[What to work on]: Return every record below exactly as written.

[The input]:
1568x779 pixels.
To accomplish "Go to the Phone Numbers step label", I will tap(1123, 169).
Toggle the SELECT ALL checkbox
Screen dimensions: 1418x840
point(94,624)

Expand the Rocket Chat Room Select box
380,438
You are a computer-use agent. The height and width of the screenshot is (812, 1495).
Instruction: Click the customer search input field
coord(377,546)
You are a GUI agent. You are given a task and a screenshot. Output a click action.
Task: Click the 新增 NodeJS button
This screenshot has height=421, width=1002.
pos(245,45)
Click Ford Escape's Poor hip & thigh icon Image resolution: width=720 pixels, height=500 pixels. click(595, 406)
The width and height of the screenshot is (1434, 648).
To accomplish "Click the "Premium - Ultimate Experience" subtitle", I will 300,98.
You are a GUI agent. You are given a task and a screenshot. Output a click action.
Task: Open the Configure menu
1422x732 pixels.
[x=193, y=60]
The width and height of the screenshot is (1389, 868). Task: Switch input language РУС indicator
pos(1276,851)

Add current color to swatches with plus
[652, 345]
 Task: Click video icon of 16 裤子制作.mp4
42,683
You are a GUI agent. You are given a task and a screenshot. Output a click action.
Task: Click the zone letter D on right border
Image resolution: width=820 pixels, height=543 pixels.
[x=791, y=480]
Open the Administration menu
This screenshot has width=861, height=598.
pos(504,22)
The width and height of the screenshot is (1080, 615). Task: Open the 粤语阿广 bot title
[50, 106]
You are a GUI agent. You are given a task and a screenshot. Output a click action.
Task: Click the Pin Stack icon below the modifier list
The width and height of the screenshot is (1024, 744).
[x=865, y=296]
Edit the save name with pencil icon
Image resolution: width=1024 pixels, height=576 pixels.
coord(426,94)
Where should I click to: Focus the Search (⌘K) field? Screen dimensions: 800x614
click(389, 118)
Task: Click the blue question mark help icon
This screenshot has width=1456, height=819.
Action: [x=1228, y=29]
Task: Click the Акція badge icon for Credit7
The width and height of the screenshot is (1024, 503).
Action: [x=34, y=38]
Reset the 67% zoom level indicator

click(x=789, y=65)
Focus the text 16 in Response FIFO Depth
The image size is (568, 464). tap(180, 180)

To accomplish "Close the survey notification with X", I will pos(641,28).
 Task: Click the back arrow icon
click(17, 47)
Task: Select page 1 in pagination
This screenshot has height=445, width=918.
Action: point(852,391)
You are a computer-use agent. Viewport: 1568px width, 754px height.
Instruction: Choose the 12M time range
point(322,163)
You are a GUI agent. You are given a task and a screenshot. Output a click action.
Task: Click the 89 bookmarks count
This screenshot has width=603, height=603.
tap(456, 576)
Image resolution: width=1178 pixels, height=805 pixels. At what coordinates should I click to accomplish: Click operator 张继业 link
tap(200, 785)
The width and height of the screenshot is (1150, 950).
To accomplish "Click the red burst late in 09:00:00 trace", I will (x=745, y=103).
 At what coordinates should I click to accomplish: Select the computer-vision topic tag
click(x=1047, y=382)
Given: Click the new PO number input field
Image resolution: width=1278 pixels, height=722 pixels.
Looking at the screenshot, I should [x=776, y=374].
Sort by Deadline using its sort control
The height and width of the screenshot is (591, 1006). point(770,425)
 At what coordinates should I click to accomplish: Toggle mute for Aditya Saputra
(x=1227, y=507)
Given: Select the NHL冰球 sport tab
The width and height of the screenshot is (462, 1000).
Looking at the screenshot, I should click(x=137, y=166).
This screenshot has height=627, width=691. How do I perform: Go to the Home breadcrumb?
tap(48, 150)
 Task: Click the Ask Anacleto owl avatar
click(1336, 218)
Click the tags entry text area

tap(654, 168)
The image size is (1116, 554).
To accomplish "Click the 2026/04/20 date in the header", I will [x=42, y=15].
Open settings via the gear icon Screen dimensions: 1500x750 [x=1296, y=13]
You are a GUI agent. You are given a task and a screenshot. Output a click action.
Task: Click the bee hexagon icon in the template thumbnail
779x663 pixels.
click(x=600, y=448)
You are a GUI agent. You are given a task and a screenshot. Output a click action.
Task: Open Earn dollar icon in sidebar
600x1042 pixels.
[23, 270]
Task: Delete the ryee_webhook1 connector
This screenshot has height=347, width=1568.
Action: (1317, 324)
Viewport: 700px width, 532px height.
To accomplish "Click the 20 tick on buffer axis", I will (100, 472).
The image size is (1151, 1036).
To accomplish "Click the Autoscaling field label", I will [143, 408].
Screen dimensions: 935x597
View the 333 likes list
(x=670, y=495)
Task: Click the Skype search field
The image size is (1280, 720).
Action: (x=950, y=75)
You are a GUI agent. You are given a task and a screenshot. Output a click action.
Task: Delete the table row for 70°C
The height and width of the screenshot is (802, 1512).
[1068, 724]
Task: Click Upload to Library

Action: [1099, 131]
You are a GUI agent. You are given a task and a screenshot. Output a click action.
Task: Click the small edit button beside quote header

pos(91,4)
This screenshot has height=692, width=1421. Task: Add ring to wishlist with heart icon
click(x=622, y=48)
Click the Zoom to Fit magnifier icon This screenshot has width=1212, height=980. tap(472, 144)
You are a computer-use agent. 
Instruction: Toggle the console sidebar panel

[Answer box]:
1568x779 pixels.
To accomplish "Go to the Phone Numbers step label", I will tap(1123, 169).
Toggle the SELECT ALL checkbox
Screen dimensions: 1418x840
point(94,624)

Expand the Rocket Chat Room Select box
380,438
You are a computer-use agent. The height and width of the screenshot is (812, 1495).
Instruction: Click the customer search input field
coord(377,546)
You are a GUI agent. You are given a task and a screenshot. Output a click action.
Task: Click the 新增 NodeJS button
This screenshot has height=421, width=1002.
pos(245,45)
Click Ford Escape's Poor hip & thigh icon Image resolution: width=720 pixels, height=500 pixels. click(595, 406)
The width and height of the screenshot is (1434, 648).
To accomplish "Click the "Premium - Ultimate Experience" subtitle", I will 300,98.
You are a GUI agent. You are given a task and a screenshot. Output a click action.
Task: Open the Configure menu
1422x732 pixels.
[x=193, y=60]
The width and height of the screenshot is (1389, 868). Task: Switch input language РУС indicator
pos(1276,851)

Add current color to swatches with plus
[652, 345]
 Task: Click video icon of 16 裤子制作.mp4
42,683
You are a GUI agent. You are given a task and a screenshot. Output a click action.
Task: Click the zone letter D on right border
Image resolution: width=820 pixels, height=543 pixels.
[x=791, y=480]
Open the Administration menu
This screenshot has width=861, height=598.
pos(504,22)
The width and height of the screenshot is (1080, 615). Task: Open the 粤语阿广 bot title
[50, 106]
You are a GUI agent. You are given a task and a screenshot. Output a click action.
Task: Click the Pin Stack icon below the modifier list
The width and height of the screenshot is (1024, 744).
[x=865, y=296]
Edit the save name with pencil icon
Image resolution: width=1024 pixels, height=576 pixels.
coord(426,94)
Where should I click to: Focus the Search (⌘K) field? Screen dimensions: 800x614
click(389, 118)
Task: Click the blue question mark help icon
This screenshot has width=1456, height=819.
Action: [x=1228, y=29]
Task: Click the Акція badge icon for Credit7
The width and height of the screenshot is (1024, 503).
Action: [x=34, y=38]
Reset the 67% zoom level indicator

click(x=789, y=65)
Focus the text 16 in Response FIFO Depth
The image size is (568, 464). tap(180, 180)

To accomplish "Close the survey notification with X", I will pos(641,28).
 Task: Click the back arrow icon
click(17, 47)
Task: Select page 1 in pagination
This screenshot has height=445, width=918.
Action: point(852,391)
You are a computer-use agent. Viewport: 1568px width, 754px height.
Instruction: Choose the 12M time range
point(322,163)
You are a GUI agent. You are given a task and a screenshot. Output a click action.
Task: Click the 89 bookmarks count
This screenshot has width=603, height=603.
tap(456, 576)
Image resolution: width=1178 pixels, height=805 pixels. At what coordinates should I click to accomplish: Click operator 张继业 link
tap(200, 785)
The width and height of the screenshot is (1150, 950).
To accomplish "Click the red burst late in 09:00:00 trace", I will (x=745, y=103).
 At what coordinates should I click to accomplish: Select the computer-vision topic tag
click(x=1047, y=382)
Given: Click the new PO number input field
Image resolution: width=1278 pixels, height=722 pixels.
Looking at the screenshot, I should [x=776, y=374].
Sort by Deadline using its sort control
The height and width of the screenshot is (591, 1006). point(770,425)
 At what coordinates should I click to accomplish: Toggle mute for Aditya Saputra
(x=1227, y=507)
Given: Select the NHL冰球 sport tab
The width and height of the screenshot is (462, 1000).
Looking at the screenshot, I should click(x=137, y=166).
This screenshot has height=627, width=691. How do I perform: Go to the Home breadcrumb?
tap(48, 150)
 Task: Click the Ask Anacleto owl avatar
click(1336, 218)
Click the tags entry text area

tap(654, 168)
The image size is (1116, 554).
To accomplish "Click the 2026/04/20 date in the header", I will [x=42, y=15].
Open settings via the gear icon Screen dimensions: 1500x750 [x=1296, y=13]
You are a GUI agent. You are given a task and a screenshot. Output a click action.
Task: Click the bee hexagon icon in the template thumbnail
779x663 pixels.
click(x=600, y=448)
You are a GUI agent. You are given a task and a screenshot. Output a click action.
Task: Open Earn dollar icon in sidebar
600x1042 pixels.
[23, 270]
Task: Delete the ryee_webhook1 connector
This screenshot has height=347, width=1568.
Action: (1317, 324)
Viewport: 700px width, 532px height.
To accomplish "Click the 20 tick on buffer axis", I will (100, 472).
The image size is (1151, 1036).
To accomplish "Click the Autoscaling field label", I will [143, 408].
Screen dimensions: 935x597
View the 333 likes list
(x=670, y=495)
Task: Click the Skype search field
The image size is (1280, 720).
Action: (x=950, y=75)
You are a GUI agent. You are given a task and a screenshot. Output a click action.
Task: Delete the table row for 70°C
The height and width of the screenshot is (802, 1512).
[1068, 724]
Task: Click Upload to Library

Action: [1099, 131]
You are a GUI agent. You are given a task and a screenshot. Output a click action.
Task: Click the small edit button beside quote header

pos(91,4)
This screenshot has height=692, width=1421. Task: Add ring to wishlist with heart icon
click(x=622, y=48)
Click the Zoom to Fit magnifier icon This screenshot has width=1212, height=980. tap(472, 144)
You are a computer-use agent. 
Instruction: Toggle the console sidebar panel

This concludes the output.